We know that our planet was besieged by meteorites in those days (a process that created a lot of very old granites). Repeat impacts would have driven the clast ever closer to the surface until — finally — a projectile hit the Earth with enough force to launch the felsite clear out into space.

It’s estimated that 4 billion years ago, our moon was around three times closer to Earth than it is right now. Supposedly, the far-flung clast bridged the gap and landed on the natural satellite. But falling meteorites harassed the moon, too. Approximately 3.9 billion years ago, one of these impacts partly melted the clast and drove it under the lunar surface, where it merged with other clasts and became part of a breccia.

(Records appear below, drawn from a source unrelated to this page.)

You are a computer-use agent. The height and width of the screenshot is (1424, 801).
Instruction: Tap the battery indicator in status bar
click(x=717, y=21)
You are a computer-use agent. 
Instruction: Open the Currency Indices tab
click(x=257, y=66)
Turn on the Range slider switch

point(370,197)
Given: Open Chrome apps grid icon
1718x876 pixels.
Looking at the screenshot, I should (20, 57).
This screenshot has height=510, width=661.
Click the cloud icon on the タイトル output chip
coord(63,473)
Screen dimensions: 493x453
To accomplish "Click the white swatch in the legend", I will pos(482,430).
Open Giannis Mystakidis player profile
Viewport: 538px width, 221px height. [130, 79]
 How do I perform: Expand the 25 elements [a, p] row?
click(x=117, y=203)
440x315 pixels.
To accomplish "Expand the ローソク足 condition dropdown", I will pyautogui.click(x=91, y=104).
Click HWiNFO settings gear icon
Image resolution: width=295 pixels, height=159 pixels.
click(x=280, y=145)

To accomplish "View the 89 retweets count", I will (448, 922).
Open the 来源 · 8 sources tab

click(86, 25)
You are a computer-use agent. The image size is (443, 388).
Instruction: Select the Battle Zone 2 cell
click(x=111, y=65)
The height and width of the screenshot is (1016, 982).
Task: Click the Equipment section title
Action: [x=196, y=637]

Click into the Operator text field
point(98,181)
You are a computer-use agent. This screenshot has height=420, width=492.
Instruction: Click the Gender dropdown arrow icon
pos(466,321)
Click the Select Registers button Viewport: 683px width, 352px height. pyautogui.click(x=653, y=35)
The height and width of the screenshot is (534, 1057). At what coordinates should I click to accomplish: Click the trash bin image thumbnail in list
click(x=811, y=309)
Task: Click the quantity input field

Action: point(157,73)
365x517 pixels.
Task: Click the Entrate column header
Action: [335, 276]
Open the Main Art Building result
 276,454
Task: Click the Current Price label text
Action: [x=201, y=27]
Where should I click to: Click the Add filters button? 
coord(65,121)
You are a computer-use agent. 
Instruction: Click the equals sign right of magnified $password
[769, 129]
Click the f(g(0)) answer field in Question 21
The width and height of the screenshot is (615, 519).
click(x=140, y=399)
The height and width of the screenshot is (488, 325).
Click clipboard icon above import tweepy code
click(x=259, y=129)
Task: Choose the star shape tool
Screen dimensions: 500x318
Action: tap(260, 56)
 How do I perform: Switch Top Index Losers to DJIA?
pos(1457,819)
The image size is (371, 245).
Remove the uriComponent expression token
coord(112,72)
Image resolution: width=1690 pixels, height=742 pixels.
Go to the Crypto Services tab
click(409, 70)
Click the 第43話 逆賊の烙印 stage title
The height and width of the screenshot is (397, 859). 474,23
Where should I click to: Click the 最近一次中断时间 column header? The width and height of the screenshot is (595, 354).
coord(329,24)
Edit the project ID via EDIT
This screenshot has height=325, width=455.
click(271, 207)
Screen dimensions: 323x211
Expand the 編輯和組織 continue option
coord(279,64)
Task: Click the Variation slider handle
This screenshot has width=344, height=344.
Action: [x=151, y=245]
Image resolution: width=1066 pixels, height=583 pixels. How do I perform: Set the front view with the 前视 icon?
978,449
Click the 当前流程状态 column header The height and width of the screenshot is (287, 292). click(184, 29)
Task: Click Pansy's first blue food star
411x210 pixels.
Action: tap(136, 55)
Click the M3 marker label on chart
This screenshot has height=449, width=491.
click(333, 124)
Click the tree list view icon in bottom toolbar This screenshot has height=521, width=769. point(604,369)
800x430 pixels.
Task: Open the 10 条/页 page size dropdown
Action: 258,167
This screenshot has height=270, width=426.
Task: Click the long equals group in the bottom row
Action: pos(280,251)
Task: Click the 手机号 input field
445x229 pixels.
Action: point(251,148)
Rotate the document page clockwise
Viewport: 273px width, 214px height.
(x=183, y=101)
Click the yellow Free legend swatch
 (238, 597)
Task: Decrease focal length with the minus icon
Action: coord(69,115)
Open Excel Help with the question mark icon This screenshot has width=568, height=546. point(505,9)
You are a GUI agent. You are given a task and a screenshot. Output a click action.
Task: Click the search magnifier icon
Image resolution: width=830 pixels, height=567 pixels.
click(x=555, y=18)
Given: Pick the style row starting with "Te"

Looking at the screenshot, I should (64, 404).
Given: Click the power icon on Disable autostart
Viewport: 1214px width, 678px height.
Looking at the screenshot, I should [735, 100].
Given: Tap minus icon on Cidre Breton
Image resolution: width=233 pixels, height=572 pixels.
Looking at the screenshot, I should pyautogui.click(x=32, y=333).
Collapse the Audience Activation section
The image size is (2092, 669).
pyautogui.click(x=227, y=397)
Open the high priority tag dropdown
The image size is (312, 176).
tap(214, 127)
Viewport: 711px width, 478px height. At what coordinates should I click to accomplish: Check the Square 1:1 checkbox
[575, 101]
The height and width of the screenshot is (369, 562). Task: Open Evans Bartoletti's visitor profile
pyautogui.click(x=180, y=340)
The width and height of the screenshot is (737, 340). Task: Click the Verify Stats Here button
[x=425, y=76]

Finally, 26 million years ago, the asteroid strike that gave birth to Cone Crater set Big Bertha free — propelling it to the spot where Alan Shepard came and grabbed the rock one historic day in 1971. What a wild ride!

A Matter of Time
If the felsic clast really did have a terrestrial origin, then ironically enough, it might be the oldest known rock from planet Earth. The 4.03 billion-year-old Acasta Gneiss from Canada’s Northwest Territories is comparable in age. Over in Quebec, the Nuvvuagittuq Greenstone Belt is at least 3.9 billion years old. And out in the Jack Hills of western Australia, scientists have located zircons that formed roughly 4.37 billion years ago. But these crystals seemingly detached from their original rocks at some point. On the other hand, study co-author David A. Kring told Science magazine that Big Bertha’s felsic clast and its zircons formed simultaneously.